SGS has used multicriteria scoring processes to sift through potential projects in the social housing, urban development, transport, cultural, education and community infrastructure industry sectors. What has become apparent during these exercises is that ranking:

  • similar projects is easy, but when you’re comparing aquatic centres with public transport upgrades and with irrigation infrastructure, difficulties quickly creep in, and
  • projects that have a developed information base is easy, but integrating undeveloped projects requires in-depth experience and real nous.

To overcome these challenges, governments should consider pushing prioritisation processes down to discrete functional units, trusting that public servants can best assess worthy projects, and in doing so, identify where to invest future business case development efforts.

PRINCIPLE 2: Don’t abandon strategic directions

Principle Two reaffirms Principle One. It is a mistake for governments to fund or fast-track projects that are at odds with their clear policy objectives and priorities - even if the projects significantly stimulate the economy.

Right now, the private and not-for-profit sectors will be inundating governments with investment opportunities or partnership proposals.

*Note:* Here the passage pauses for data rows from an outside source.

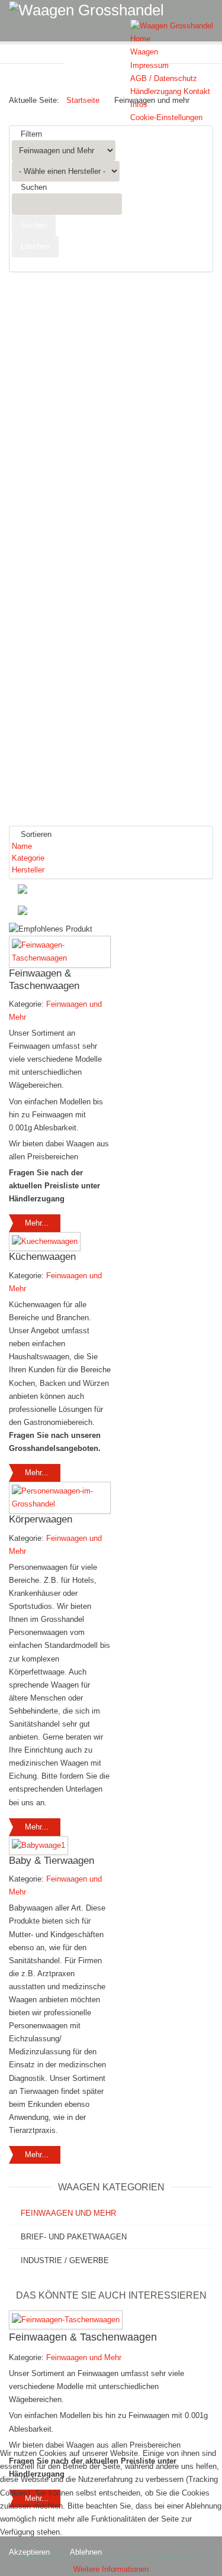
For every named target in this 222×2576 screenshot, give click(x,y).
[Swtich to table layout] (59, 912)
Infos (138, 104)
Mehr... (37, 1222)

While these opportunities should be considered, given each investment partners’ purpose and agenda, governments should steer away from projects which are clearly against strategic directions or which transfer an unacceptable level of operational risk.

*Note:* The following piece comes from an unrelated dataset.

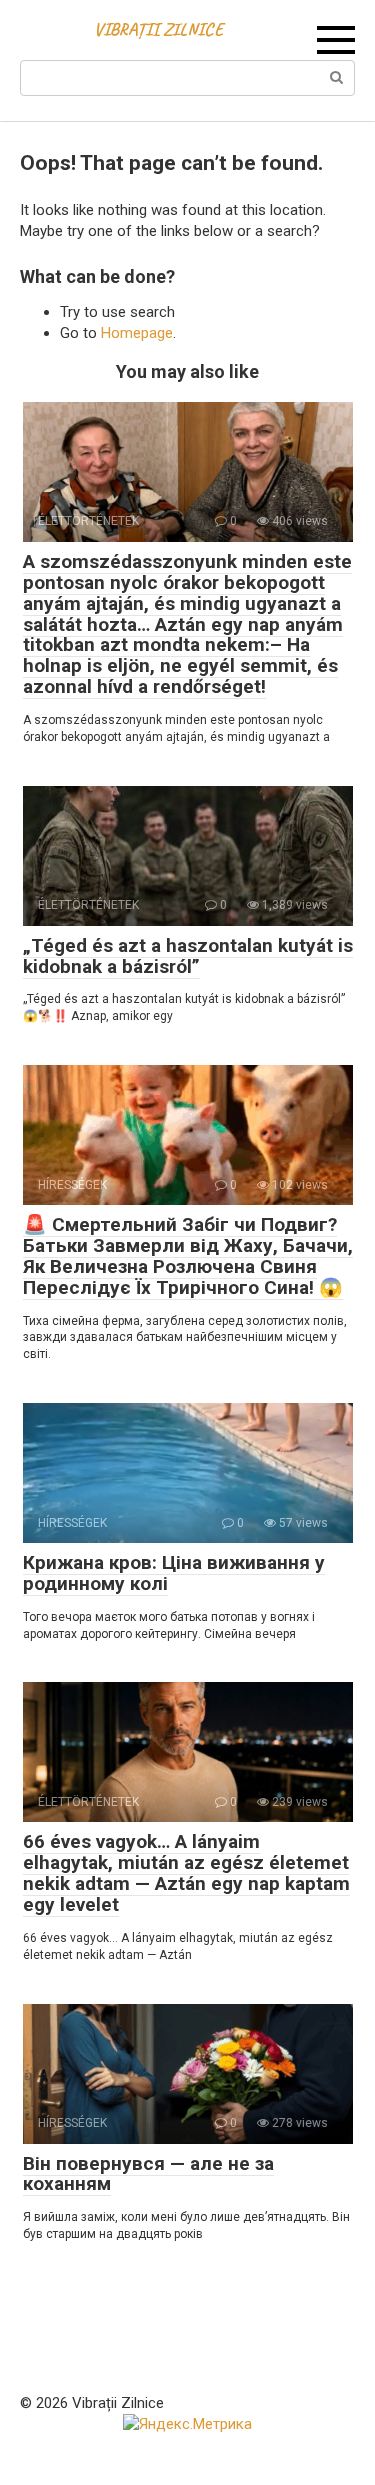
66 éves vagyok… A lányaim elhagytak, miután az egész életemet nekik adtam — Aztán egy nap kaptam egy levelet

PRINCIPLE 3: Think about ongoing service delivery

By definition, all forms of infrastructure are capital intensive during construction. However, there is variation in the operational stage; for instance, transport, social housing, utilities and arts and cultural infrastructure have wages to total expense ratios that range up to 20 per cent. Essentially this means that, once built, the services supporting by these infrastructure categories are cheap to operate.

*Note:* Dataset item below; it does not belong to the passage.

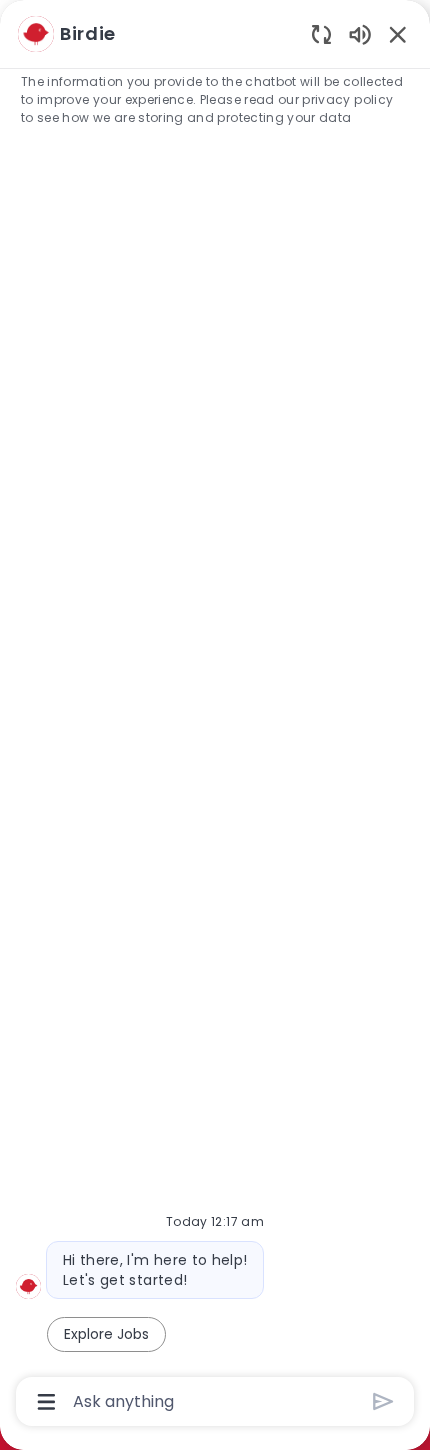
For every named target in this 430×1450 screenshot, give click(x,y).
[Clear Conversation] (321, 33)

Upgrading existing facilities to improve health or education service delivery could help many Australian regions close the under-servicing gap that has grown over recent decades. However, health and education services require significant resources to operate on an ongoing basis, with wages to total expense ratios ranging upwards from 50 per cent.

Consequently, it is very important that the rollout of health and education projects respect the priorities outlined in existing infrastructure investment plans. Prioritised projects should be accelerated but the sequencing of competing projects should not change materially. Otherwise, the ongoing call on future government budgets will quickly accumulate, potentially leaving the most under-serviced regions neglected for an extended time.

PRINCIPLE 4: Geographic and temporal dispersion are important

Australia comprises a wide variety of regional economies, some of which have been impacted by drought, bushfires, floods and COVID19 shutdowns more than others. Some tourist and hospitality dependent regions are reeling, whereas others are faring much better.

When preparing economic stimulus packages, governments need to consider the different economies and different labour force capabilities and capacities across Australia. Overwhelming vulnerable regions with infrastructure projects will misallocate resources, effectively stealing construction labour, for example, away from neighbouring regions when interregional travel is reinstated. Crowding out effects are real possibilities once regional economies get kick-started.

Perhaps the best way to manage this dynamic is to line up a range of small to medium scale infrastructure projects for progressive delivery in specific regions. This process should be relatively easy given the coordination efforts of regional development agencies, which coordinate regional development efforts across government and non-government sectors throughout Australia.

Put simply, to prepare a coherent medium-term infrastructure stimulus package it is important to bring together projects - that have been assessed by public servants from functional units - and overlay geographic and temporal perspectives (based on ongoing stimulatory need and cross-checked against previously identified project priorities).